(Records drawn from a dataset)
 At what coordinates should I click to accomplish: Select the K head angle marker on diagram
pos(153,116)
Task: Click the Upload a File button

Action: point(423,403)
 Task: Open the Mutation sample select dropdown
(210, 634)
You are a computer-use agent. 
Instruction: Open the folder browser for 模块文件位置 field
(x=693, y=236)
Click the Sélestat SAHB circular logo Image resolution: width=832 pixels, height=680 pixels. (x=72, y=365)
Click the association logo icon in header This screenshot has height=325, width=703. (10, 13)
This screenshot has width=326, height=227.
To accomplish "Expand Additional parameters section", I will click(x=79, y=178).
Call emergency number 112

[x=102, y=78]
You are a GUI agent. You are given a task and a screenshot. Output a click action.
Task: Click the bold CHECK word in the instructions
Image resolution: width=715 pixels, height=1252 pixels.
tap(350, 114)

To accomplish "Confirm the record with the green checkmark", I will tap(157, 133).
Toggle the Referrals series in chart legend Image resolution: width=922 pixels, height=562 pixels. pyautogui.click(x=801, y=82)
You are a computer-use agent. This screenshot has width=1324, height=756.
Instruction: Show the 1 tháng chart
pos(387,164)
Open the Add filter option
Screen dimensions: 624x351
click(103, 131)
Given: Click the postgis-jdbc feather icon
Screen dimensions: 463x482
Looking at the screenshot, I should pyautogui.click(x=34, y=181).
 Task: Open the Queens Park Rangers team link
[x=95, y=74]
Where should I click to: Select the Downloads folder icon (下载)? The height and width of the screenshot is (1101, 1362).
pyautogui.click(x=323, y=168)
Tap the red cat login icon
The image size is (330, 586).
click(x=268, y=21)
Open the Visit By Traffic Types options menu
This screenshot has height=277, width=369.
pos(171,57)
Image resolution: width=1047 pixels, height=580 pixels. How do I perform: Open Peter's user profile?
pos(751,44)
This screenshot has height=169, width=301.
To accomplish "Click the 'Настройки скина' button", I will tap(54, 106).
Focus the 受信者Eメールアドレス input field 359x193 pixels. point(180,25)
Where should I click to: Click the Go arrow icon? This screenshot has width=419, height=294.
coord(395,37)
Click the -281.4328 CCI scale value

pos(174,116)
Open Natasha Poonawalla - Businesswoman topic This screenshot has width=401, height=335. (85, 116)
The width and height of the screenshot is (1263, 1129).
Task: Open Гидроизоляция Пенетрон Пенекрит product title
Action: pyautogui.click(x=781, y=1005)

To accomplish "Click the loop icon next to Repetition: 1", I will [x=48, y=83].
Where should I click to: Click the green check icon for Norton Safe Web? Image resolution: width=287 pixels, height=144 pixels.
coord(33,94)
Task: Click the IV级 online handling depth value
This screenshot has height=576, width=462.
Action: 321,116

● The problem:
Could you return all lines from the records that include the word "computer"?

● Task output:
You are a computer-use agent. 
You are a computer-use agent. This screenshot has width=1324, height=756.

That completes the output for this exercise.